The best clue as to the SR’s position in the motoring hinterland lay in its pricing. It was £12,995 for the three-door or £13,495 for the (presumably very rare indeed) 5-door. Those prices made it £2,600 cheaper than the Corsa VXR and three grand less than the RenaultSport Clio 197, neither of which it came anywhere near to rivalling dynamically. It was built to be cheap to run and insure and to toe the Toyota line on durability. Eighteen years on, it seems to have done that. You’ll be squinting hard to pick up many differences between our Shed and how it would have looked in the showroom in 2007. Funny to think how we once lambasted Japanese cars for their tinniness.
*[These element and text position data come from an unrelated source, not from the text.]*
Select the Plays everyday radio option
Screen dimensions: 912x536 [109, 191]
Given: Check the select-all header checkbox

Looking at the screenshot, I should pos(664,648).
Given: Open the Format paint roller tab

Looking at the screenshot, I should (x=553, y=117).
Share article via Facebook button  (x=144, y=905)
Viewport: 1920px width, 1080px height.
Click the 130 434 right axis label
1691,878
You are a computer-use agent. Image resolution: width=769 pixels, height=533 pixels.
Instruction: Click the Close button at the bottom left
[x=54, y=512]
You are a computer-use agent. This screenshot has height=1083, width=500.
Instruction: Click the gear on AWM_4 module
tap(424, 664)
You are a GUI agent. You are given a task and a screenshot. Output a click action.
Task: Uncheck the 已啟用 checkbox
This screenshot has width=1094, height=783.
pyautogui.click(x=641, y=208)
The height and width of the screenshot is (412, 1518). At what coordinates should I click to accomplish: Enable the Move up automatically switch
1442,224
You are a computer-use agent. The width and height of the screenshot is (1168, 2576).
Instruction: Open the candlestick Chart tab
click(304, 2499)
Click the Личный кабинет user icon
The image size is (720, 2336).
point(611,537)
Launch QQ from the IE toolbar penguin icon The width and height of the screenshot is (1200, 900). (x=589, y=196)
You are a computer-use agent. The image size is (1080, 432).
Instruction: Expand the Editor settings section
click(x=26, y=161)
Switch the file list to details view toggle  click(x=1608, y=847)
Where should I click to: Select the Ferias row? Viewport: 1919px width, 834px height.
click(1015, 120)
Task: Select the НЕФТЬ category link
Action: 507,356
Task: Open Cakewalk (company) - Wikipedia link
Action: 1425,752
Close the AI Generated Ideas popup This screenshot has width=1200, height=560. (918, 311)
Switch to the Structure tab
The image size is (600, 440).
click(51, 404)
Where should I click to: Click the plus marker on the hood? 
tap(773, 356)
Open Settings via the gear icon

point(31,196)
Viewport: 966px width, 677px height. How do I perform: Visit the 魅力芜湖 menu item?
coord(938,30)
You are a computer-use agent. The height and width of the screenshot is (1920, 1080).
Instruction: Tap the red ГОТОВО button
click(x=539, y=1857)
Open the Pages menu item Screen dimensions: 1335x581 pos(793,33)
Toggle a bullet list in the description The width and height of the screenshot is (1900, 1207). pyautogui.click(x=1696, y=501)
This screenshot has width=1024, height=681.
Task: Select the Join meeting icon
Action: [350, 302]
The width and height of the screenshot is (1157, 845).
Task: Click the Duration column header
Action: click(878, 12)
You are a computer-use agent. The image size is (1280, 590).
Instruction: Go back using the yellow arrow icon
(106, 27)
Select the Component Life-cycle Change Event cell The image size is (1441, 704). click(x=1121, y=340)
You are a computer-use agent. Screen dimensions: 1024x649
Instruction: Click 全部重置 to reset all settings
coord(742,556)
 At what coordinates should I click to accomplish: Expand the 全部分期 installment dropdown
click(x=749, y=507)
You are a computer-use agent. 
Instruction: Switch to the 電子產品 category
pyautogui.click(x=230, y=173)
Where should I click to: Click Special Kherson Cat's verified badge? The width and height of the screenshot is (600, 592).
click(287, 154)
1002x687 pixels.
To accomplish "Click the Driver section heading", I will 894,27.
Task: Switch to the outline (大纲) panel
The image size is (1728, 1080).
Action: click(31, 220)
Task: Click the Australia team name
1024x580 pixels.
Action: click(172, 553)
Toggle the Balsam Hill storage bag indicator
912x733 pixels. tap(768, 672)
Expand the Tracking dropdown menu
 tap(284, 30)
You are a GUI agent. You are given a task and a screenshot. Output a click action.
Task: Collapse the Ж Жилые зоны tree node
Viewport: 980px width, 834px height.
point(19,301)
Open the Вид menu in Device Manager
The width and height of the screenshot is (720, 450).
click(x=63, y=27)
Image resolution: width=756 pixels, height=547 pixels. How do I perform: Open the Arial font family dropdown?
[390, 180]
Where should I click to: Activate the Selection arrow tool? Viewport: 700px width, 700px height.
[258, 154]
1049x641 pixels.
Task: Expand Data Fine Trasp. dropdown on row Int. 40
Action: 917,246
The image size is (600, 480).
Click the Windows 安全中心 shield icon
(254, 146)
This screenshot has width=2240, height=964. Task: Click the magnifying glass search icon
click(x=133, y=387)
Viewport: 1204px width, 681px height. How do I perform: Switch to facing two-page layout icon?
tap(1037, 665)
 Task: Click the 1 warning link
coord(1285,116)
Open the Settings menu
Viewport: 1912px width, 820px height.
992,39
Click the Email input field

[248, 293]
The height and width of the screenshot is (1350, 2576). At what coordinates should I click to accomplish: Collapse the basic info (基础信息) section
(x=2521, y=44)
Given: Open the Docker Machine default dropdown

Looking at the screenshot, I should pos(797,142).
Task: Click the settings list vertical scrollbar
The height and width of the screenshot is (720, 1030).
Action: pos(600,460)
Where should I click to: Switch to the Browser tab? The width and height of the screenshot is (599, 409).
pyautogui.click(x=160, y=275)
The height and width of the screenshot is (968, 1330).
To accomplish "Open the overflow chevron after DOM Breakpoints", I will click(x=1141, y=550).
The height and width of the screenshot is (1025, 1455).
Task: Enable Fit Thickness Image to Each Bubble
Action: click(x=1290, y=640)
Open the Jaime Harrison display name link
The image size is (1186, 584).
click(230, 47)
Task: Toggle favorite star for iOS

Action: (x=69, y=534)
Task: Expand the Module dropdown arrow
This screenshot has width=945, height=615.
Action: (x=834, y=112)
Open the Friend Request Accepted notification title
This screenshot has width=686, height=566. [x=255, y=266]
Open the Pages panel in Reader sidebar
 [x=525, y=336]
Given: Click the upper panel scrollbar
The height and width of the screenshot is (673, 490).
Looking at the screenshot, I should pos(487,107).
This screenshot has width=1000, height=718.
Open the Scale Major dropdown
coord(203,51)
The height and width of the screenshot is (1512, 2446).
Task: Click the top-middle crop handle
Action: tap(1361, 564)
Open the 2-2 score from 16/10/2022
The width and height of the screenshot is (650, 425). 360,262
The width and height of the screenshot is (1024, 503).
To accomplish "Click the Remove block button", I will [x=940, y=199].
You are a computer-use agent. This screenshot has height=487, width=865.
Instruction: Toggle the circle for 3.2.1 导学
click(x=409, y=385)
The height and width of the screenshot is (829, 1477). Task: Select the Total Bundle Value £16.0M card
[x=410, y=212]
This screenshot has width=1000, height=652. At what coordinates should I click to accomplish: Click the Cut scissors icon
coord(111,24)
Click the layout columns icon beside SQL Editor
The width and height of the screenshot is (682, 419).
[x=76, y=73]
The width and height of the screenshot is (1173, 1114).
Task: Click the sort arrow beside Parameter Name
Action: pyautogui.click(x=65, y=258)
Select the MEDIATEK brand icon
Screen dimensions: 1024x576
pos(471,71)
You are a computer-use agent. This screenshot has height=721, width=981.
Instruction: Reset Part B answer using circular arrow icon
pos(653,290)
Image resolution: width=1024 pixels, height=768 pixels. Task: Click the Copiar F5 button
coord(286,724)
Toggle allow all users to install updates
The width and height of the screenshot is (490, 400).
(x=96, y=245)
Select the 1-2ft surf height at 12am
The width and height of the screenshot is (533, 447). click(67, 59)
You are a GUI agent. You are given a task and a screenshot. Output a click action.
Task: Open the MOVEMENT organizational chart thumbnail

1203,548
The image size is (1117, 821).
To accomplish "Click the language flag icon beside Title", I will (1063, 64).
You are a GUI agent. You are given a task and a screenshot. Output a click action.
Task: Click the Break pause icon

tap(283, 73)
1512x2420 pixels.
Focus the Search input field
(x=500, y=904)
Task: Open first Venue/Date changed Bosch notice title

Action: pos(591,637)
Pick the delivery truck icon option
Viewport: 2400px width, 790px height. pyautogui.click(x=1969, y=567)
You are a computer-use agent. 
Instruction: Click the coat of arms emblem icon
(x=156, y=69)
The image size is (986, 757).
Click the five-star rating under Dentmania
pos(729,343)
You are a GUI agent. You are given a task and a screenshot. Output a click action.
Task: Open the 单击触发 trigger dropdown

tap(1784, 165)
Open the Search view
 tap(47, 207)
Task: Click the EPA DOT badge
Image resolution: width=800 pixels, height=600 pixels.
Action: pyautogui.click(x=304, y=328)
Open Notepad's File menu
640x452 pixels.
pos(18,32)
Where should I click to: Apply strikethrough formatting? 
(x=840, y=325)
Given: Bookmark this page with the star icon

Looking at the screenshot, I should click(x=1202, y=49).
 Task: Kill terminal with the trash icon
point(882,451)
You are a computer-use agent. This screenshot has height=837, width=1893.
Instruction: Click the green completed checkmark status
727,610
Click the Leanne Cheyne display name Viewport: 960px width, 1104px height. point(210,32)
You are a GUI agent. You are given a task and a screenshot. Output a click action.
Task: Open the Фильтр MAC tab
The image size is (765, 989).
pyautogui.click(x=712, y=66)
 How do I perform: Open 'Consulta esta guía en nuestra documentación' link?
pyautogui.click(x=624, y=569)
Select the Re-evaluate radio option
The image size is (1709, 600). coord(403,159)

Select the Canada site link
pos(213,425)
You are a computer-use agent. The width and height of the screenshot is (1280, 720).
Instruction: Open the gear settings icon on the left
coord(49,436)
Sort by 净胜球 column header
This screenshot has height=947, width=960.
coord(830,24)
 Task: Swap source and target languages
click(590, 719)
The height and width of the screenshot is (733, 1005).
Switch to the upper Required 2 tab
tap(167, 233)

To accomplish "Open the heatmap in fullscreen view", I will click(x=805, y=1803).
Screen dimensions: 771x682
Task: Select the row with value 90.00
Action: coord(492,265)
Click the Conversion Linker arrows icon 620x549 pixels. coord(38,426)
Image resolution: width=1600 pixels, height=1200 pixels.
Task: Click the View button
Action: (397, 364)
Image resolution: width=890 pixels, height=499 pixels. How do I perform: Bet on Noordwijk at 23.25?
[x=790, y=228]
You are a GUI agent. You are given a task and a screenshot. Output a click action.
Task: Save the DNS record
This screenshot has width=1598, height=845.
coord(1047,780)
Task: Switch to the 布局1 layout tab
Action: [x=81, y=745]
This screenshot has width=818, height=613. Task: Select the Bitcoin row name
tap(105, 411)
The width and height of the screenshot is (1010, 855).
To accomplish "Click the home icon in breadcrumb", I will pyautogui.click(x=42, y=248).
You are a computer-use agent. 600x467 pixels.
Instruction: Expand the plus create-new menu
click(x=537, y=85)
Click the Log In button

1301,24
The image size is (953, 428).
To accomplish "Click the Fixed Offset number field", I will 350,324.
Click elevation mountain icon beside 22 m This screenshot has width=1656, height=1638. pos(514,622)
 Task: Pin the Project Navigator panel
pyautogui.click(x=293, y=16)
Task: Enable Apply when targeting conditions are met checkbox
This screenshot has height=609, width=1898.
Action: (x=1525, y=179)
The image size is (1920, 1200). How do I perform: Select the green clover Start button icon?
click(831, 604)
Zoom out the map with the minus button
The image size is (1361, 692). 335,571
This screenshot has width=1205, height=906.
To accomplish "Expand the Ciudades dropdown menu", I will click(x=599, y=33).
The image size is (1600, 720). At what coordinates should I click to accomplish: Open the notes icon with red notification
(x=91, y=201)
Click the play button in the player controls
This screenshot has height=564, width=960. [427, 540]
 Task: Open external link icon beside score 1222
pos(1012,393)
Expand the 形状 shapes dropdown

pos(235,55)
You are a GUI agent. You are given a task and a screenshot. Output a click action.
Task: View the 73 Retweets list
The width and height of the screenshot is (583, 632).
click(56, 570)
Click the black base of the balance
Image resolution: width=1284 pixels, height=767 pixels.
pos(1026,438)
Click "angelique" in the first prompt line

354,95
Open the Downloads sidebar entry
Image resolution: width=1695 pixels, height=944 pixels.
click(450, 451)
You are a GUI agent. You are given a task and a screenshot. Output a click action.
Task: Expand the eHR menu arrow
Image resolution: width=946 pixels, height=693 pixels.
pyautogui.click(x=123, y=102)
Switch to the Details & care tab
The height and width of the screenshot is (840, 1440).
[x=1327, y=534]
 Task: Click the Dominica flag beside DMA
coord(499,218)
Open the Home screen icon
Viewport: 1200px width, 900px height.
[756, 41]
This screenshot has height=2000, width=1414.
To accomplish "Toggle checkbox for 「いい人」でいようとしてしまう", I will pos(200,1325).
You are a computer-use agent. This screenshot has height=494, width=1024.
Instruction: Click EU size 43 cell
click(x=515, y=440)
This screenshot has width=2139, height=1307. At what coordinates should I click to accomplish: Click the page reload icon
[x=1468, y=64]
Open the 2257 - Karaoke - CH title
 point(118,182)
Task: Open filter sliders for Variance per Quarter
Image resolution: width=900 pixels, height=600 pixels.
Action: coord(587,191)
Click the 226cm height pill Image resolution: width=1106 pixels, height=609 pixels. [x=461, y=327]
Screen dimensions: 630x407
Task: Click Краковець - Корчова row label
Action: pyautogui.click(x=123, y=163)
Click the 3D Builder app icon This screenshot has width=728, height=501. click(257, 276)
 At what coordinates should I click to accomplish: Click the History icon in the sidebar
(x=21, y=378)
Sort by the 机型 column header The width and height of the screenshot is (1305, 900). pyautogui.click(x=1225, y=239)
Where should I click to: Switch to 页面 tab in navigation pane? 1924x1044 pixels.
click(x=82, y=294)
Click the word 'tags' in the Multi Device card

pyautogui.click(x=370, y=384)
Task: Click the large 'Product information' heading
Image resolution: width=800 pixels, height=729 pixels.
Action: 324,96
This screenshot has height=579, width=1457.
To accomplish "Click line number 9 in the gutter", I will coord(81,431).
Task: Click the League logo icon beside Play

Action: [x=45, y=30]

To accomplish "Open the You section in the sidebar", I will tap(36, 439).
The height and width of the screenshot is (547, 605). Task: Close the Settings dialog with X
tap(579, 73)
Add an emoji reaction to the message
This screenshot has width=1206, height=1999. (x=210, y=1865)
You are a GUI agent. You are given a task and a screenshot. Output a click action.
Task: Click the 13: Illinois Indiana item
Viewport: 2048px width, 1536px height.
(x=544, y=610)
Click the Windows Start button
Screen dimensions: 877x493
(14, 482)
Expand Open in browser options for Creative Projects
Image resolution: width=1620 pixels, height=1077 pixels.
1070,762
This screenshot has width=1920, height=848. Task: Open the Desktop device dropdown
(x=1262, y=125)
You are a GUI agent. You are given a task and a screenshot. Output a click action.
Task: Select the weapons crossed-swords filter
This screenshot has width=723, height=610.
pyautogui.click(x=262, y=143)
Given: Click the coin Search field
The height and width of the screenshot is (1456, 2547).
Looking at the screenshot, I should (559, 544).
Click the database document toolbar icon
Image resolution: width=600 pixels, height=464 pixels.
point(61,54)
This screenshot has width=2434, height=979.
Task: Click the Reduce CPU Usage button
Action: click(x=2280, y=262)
In early 2008 Toyota upgraded the SR’s spec in an attempt to shift more units, throwing ‘Motorsport’ alloys, lower lowered suspension, a roof spoiler, various trim tart-ups and some segment-first sat-nav at it. Sadly, no changes were made to the mech spec, and so despite the manful efforts of Toyota’s British PR team who assured us it was a ‘winning recipe’, people still didn’t get the SR message and continued to blank it. By the end of 2008 the model had been quietly dropped from the Toyota GB range after a mayfly lifespan of well under two years.
Looking at it now, the naturally aspirated 1.8 VVT-i engine was clearly in desperate need of unnatural aspiration. Toyota had form in that department. Its Corolla T-Sport Compressor came with a supercharger to take the unassisted Corolla T-Sport’s power up from 189hp to 215hp. For some reason, though, you had to rev the knackers off the Compressor to get it going. Full power didn’t arrive until 8,200rpm, 4,000rpm after the torque had peaked.
The question is, was the Yaris SR’s 131hp 1.8 VVTi the same engine as the earlier non-Compressed Corolla T-Sport’s 189hp 1.8 VVTi, or was it some dastardly milquetoast imitation? Unfortunately Shed’s research budget does not allow him to answer that question. All he knows is that at the launch in 2007 Toyota said that the SR had an ‘all new Dual VVT-i’ engine giving ‘enjoyable driving performance, refinement and fuel economy’. Not sure if the gentle acceleration or 39.2mpg combined fuel consumption figures qualified it for the word enjoyable, and the refinement on the motorway wasn’t as good as it could have been either thanks to it having a five-speed rather than a six-speed gearbox, but YMMV innit.
What’s good? The SR’s VED for UK users should be £305 or thereabouts and our shed is not an expensive car to buy either at £1,395. The next MOT test is due this Sunday. For most other marques that would be a red flag, but as you’d expect from Toyota the test history up to now has been reassuringly boring, with only service and consumable items mentioned so far. The mysterious ‘product’ that traditionally clouds plastic headlamp lenses and that occurs nowhere else in nature was the only advisory on last September’s exam sheet.
This SR might not have the performance, but it looks like it might, and maybe that’s all you need on today’s heavily monitored roads where speed-based fun can and will be punished. And it could have been worse: there was a 1.3 SR with 86hp.